━━━ DATA FOR THE TASK

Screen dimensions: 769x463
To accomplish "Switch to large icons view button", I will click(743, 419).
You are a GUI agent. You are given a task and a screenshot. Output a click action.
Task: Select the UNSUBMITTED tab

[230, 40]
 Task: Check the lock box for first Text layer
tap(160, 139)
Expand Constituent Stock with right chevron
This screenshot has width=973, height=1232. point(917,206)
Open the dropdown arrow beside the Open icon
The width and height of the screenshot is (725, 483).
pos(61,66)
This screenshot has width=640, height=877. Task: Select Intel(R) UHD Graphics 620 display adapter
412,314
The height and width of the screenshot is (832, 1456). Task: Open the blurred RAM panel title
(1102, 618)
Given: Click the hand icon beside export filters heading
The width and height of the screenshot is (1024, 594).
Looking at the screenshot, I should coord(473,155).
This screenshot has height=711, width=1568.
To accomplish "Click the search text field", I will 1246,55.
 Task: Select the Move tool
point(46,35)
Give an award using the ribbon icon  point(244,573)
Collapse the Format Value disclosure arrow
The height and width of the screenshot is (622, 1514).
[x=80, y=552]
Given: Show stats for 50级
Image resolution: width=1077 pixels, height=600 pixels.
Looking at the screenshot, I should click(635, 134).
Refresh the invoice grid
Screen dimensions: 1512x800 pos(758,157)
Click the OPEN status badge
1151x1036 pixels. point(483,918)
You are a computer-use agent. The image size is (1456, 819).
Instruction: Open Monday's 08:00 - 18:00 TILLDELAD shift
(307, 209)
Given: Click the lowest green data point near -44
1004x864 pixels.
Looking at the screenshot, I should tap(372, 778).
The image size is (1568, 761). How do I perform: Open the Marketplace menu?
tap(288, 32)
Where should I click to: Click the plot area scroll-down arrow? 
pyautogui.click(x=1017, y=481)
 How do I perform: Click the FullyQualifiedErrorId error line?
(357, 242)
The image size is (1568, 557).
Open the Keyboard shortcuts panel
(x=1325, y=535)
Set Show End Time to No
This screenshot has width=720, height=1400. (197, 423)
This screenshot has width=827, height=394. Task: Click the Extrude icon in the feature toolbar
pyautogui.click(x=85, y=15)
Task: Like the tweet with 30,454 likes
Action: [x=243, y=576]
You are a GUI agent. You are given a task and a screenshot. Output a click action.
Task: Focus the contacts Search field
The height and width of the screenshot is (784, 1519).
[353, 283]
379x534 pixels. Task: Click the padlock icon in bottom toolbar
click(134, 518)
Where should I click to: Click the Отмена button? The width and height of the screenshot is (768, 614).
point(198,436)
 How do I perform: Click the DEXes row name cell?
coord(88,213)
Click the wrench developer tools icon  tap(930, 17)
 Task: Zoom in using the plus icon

━━━━━━

Return every line of the items above verbatim.

Screen dimensions: 769x463
To accomplish "Switch to large icons view button", I will click(743, 419).
You are a GUI agent. You are given a task and a screenshot. Output a click action.
Task: Select the UNSUBMITTED tab

[230, 40]
 Task: Check the lock box for first Text layer
tap(160, 139)
Expand Constituent Stock with right chevron
This screenshot has width=973, height=1232. point(917,206)
Open the dropdown arrow beside the Open icon
The width and height of the screenshot is (725, 483).
pos(61,66)
This screenshot has width=640, height=877. Task: Select Intel(R) UHD Graphics 620 display adapter
412,314
The height and width of the screenshot is (832, 1456). Task: Open the blurred RAM panel title
(1102, 618)
Given: Click the hand icon beside export filters heading
The width and height of the screenshot is (1024, 594).
Looking at the screenshot, I should coord(473,155).
This screenshot has height=711, width=1568.
To accomplish "Click the search text field", I will 1246,55.
 Task: Select the Move tool
point(46,35)
Give an award using the ribbon icon  point(244,573)
Collapse the Format Value disclosure arrow
The height and width of the screenshot is (622, 1514).
[x=80, y=552]
Given: Show stats for 50级
Image resolution: width=1077 pixels, height=600 pixels.
Looking at the screenshot, I should click(635, 134).
Refresh the invoice grid
Screen dimensions: 1512x800 pos(758,157)
Click the OPEN status badge
1151x1036 pixels. point(483,918)
You are a computer-use agent. The image size is (1456, 819).
Instruction: Open Monday's 08:00 - 18:00 TILLDELAD shift
(307, 209)
Given: Click the lowest green data point near -44
1004x864 pixels.
Looking at the screenshot, I should tap(372, 778).
The image size is (1568, 761). How do I perform: Open the Marketplace menu?
tap(288, 32)
Where should I click to: Click the plot area scroll-down arrow? 
pyautogui.click(x=1017, y=481)
 How do I perform: Click the FullyQualifiedErrorId error line?
(357, 242)
The image size is (1568, 557).
Open the Keyboard shortcuts panel
(x=1325, y=535)
Set Show End Time to No
This screenshot has width=720, height=1400. (197, 423)
This screenshot has width=827, height=394. Task: Click the Extrude icon in the feature toolbar
pyautogui.click(x=85, y=15)
Task: Like the tweet with 30,454 likes
Action: [x=243, y=576]
You are a GUI agent. You are given a task and a screenshot. Output a click action.
Task: Focus the contacts Search field
The height and width of the screenshot is (784, 1519).
[353, 283]
379x534 pixels. Task: Click the padlock icon in bottom toolbar
click(134, 518)
Where should I click to: Click the Отмена button? The width and height of the screenshot is (768, 614).
point(198,436)
 How do I perform: Click the DEXes row name cell?
coord(88,213)
Click the wrench developer tools icon  tap(930, 17)
 Task: Zoom in using the plus icon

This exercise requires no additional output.